The IPCC receives funding from UNEP, WMO, and its own Trust Fund which gets money from governments.

Contributors[change | change source]

People from over 130 countries contributed to the IPCC Fourth Assessment Report over 6 years. These people included more than 2500 scientific expert reviewers, more than 800 contributing authors, and more than 450 lead authors.[23]

The Working Group 1 report of 2007 (including the summary for policy makers) included contributions by 600 authors from 40 countries, over 620 expert reviewers, a large number of government reviewers, and representatives from 113 governments.[24]

Activities[change | change source]

The IPCC activities are controlled by the WMO Executive Council and UNEP Governing Council to support the UN Framework Convention on Climate Change.[2]

In April 2006, the IPCC released the IPCC Fourth Assessment Report or AR4.[25] Reports of the workshops held so far are available at the IPCC website.[26]
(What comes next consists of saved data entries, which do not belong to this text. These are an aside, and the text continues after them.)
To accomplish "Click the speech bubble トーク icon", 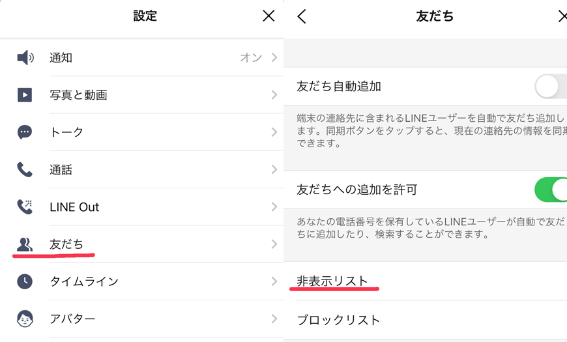I will point(25,132).
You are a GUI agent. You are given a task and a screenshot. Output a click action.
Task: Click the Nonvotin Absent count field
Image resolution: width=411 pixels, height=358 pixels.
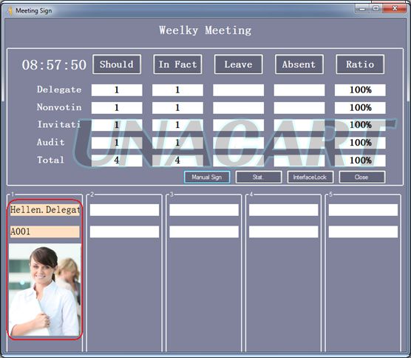299,107
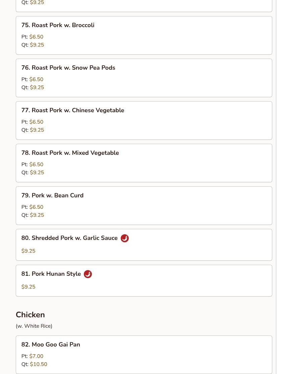Click spicy chili icon beside Pork Hunan Style
Viewport: 283px width, 374px height.
(x=88, y=274)
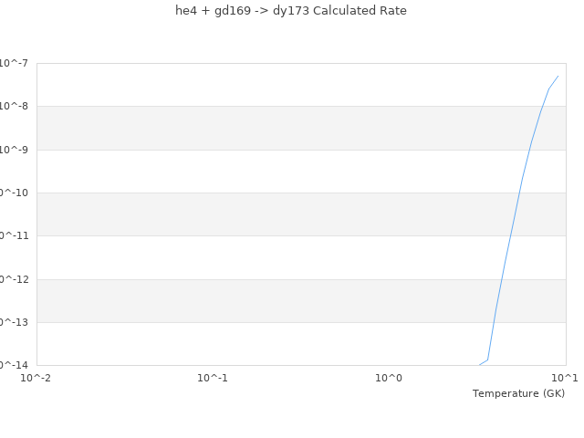Click the 10^-1 x-axis tick label
Image resolution: width=584 pixels, height=438 pixels.
click(x=213, y=378)
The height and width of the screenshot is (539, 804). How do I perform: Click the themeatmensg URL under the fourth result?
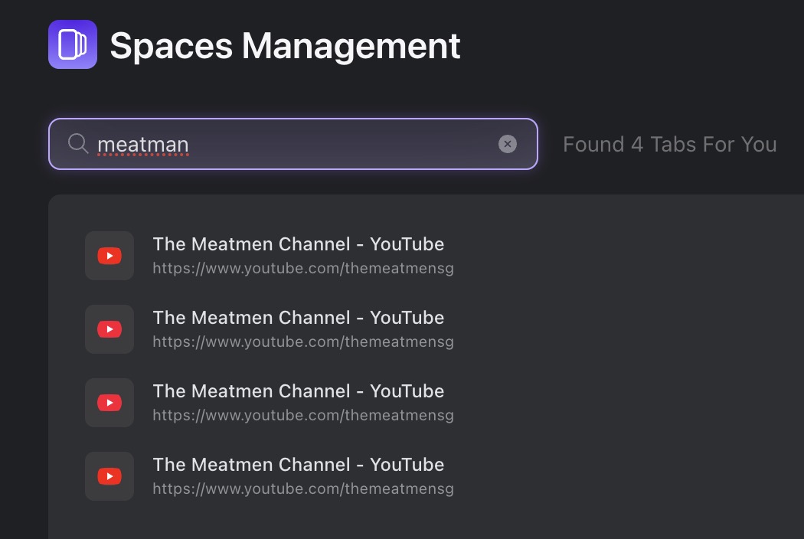point(303,489)
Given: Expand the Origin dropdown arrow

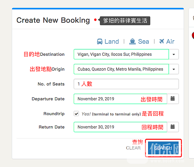Looking at the screenshot, I should point(174,69).
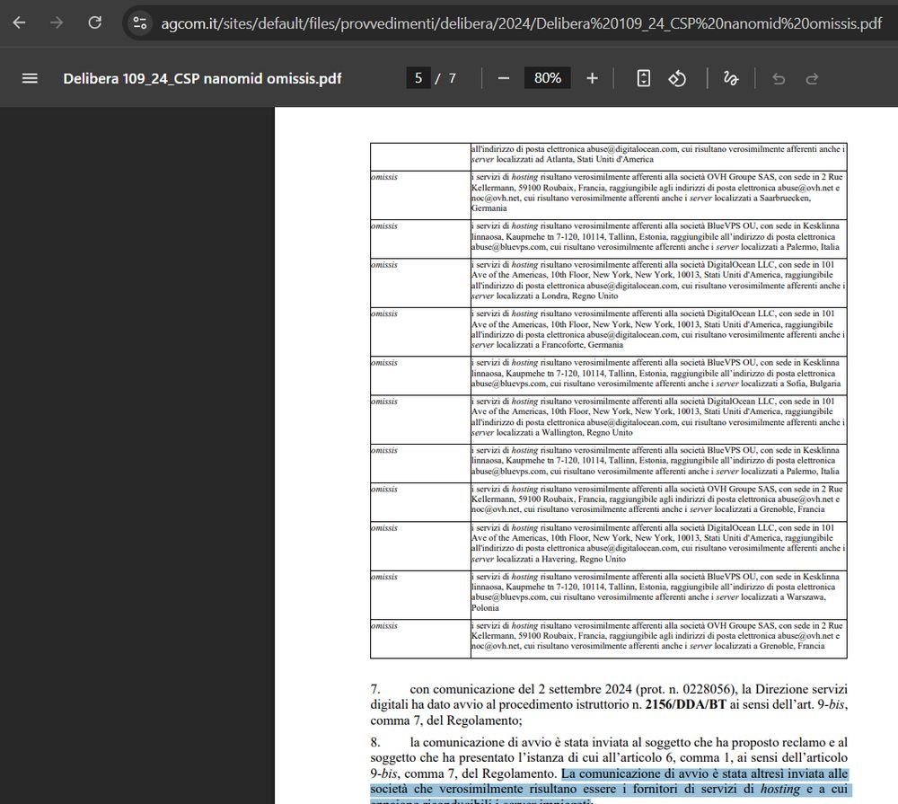Zoom in on the PDF document
This screenshot has height=804, width=898.
(x=592, y=78)
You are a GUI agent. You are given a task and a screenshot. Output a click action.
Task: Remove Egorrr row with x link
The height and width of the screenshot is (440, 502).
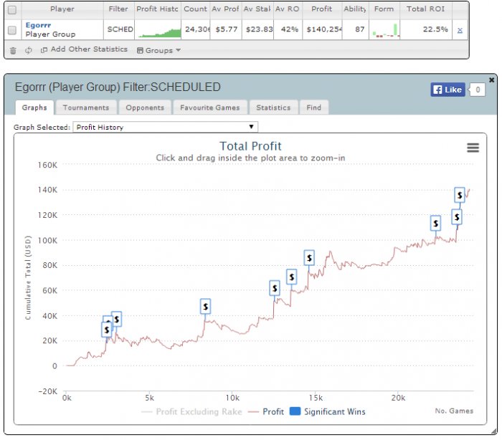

  • Working Group 1 [3] Archived 2009-09-26 at the Wayback Machine:
    • Report was finished during February of 2007 [4] Archived 2007-06-11 at the Wayback Machine.
    • By May 2005, there had been 3 AR4 meetings, the only public information was the meeting locations, an author list, one invitation, one agenda, and one list of presentation titles.
    • By December 2006, governments were reviewing the Summary for Policy Makers.
  • Working Group 2 [5] Archived 2008-02-21 at the Wayback Machine:
    • Report was finished in mid-2007.
    • In May 2005, there had been 2 AR4 meetings, with no public information released.
    • One meeting with Working Group 3 workers had taken place, with a published report.
  • Working Group 3 [6] Archived 2005-04-08 at the Wayback Machine:
    • Report was to be finished in mid-2007.
    • In May 2005, there had been 1 AR4 meeting, with no public information released.
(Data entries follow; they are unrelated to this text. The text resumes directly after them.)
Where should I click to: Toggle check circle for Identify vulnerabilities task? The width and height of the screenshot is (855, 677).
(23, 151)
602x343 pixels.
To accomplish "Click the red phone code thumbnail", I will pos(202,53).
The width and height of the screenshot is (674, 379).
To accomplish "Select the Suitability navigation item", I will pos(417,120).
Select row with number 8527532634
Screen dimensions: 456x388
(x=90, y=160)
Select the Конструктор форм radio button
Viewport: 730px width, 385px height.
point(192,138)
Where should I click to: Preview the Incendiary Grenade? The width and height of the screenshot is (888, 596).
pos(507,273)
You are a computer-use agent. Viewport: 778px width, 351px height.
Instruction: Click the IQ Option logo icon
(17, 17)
The AR4 Synthesis Report (SYR) was finalized in November 2007. Documentation on the meetings for the AR4 are available [7] Archived 2007-09-18 at the Wayback Machine, the outlines for the Working Group 1 report [8]PDF (11.5 KB) and a provisional author list [9]PDF (108 KB).

The IPCC also supports other activities, such as the Data Distribution Centre Welcome to the IPCC Data Distribution Centre Archived 2016-05-19 at the Wayback Machine and the National Greenhouse Gas Inventories Programme IPCC - Task Force on National Greenhouse Gas Inventories. This involves estimating greenhouse gas based on the levels of fuel used, industrial production and so on.
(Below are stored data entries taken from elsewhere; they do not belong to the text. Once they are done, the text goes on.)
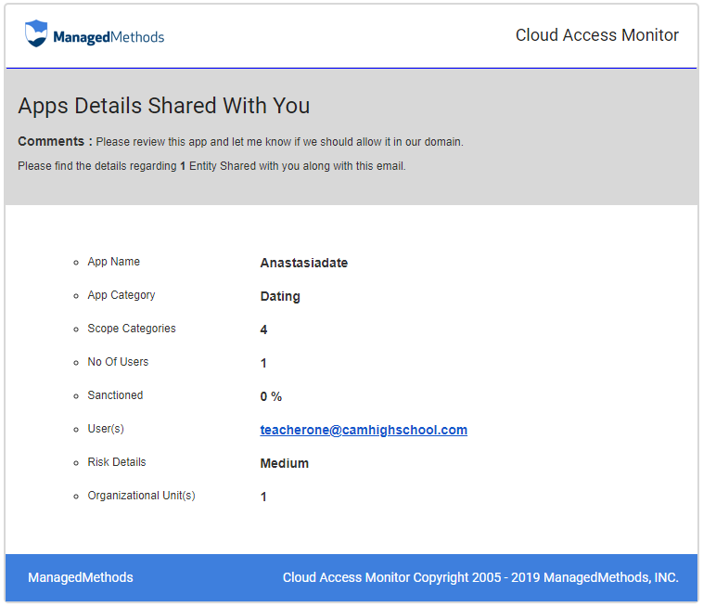703x607 pixels.
Task: Click ManagedMethods text in blue footer
Action: (x=81, y=577)
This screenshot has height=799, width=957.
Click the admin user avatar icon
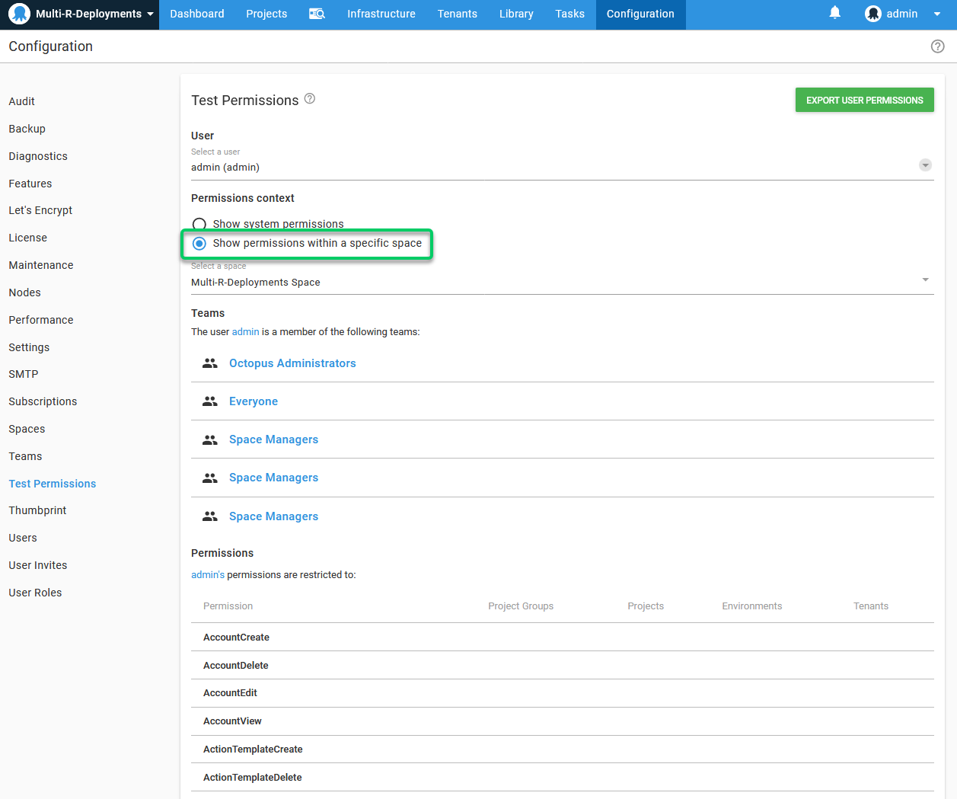tap(873, 14)

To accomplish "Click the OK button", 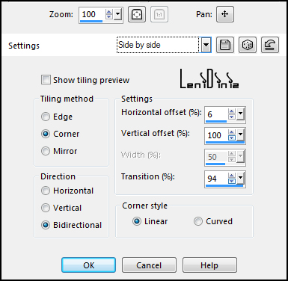I will [89, 265].
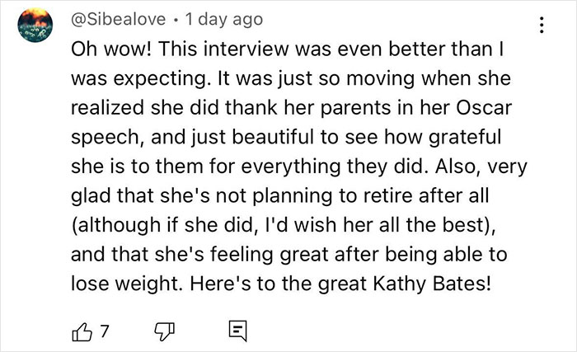This screenshot has width=577, height=352.
Task: Like the comment with thumbs-up icon
Action: pyautogui.click(x=82, y=331)
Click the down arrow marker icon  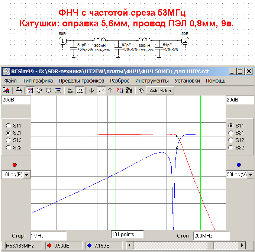[91, 90]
The IPCC also answers questions from the UNFCCC Subsidiary Body for Scientific and Technological Advice (SBSTA).

Publications[change | change source]

Preparation of the reports[change | change source]

The IPCC reports are a collection of peer reviewed and published science. Each IPCC report explains improvements to the previous report and also explains where more research is needed.

There are usually three stages in the review [10]PDF (55.7 KB):

  • Expert review (6–8 weeks)
  • Government/expert review
  • Government review of: Summaries for Policymakers, Overview Chapters, and Synthesis Report

Review comments are open to the public for at least five years.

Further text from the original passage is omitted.